How should Massachusetts promote further improvement? Perhaps it is time to move from a punitive system to one that offers incentives for achieving quality. An interesting experiment that bears watching is underway in Minnesota, which has introduced pay-for-performance into nursing homes. But pay-for-performance tends to encourage institutions to concentrate only on those areas in which they know they will be measured, to the detriment of other areas. And by rewarding facilities for outcomes rather than for improvement, they decrease reimbursement to precisely those sites that need an infusion of funds to improve.
Over the long run, Massachusetts can hope to improve nursing homes by making a career in long-term care attractive. Physician interest in nursing home care has grown, though modestly: medical directors of nursing homes now have their own professional society and an academic journal. Nurse practitioners are playing an increasing role as primary care clinicians in the nursing home, where they have contributed to better medical care and decreased hospitalization rates along with a high degree of family satisfaction.
The last frontier is the nursing assistant, who continues to be poorly paid, to have limited opportunities for advancement, and to suffer from high rates of job-related injury.

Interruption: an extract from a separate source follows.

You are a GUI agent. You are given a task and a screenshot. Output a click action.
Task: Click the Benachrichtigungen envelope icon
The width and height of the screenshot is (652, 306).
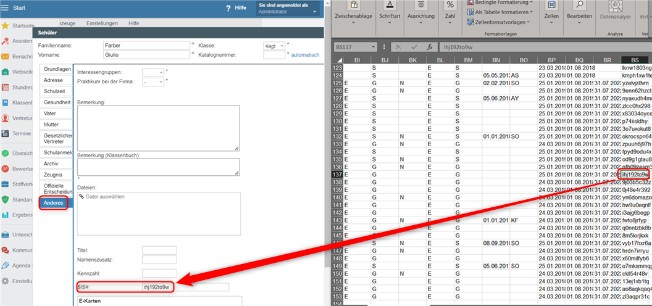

The Massachusetts Act to Promote Cost Containment, signed into law in August, 2008, commits the state to a major effort to attract primary care physicians and nurses through enhanced educational opportunities and loan forgiveness programs. We need to broaden that initiative by developing a career ladder for nursing assistants, creating a variety of positions between the Certified Nursing Assistant (who typically receives 75 hours of classroom training and 100 hours of on-the-job training) and the Registered Nurse (who may have spent 4-5 years getting a Bachelor of Science in Nursing). Only when all those caring for nursing home residents take pride in their work, when they receive respect for what they do and have autonomy in their jobs, can we expect both quality of care and quality of life to improve in nursing facilities.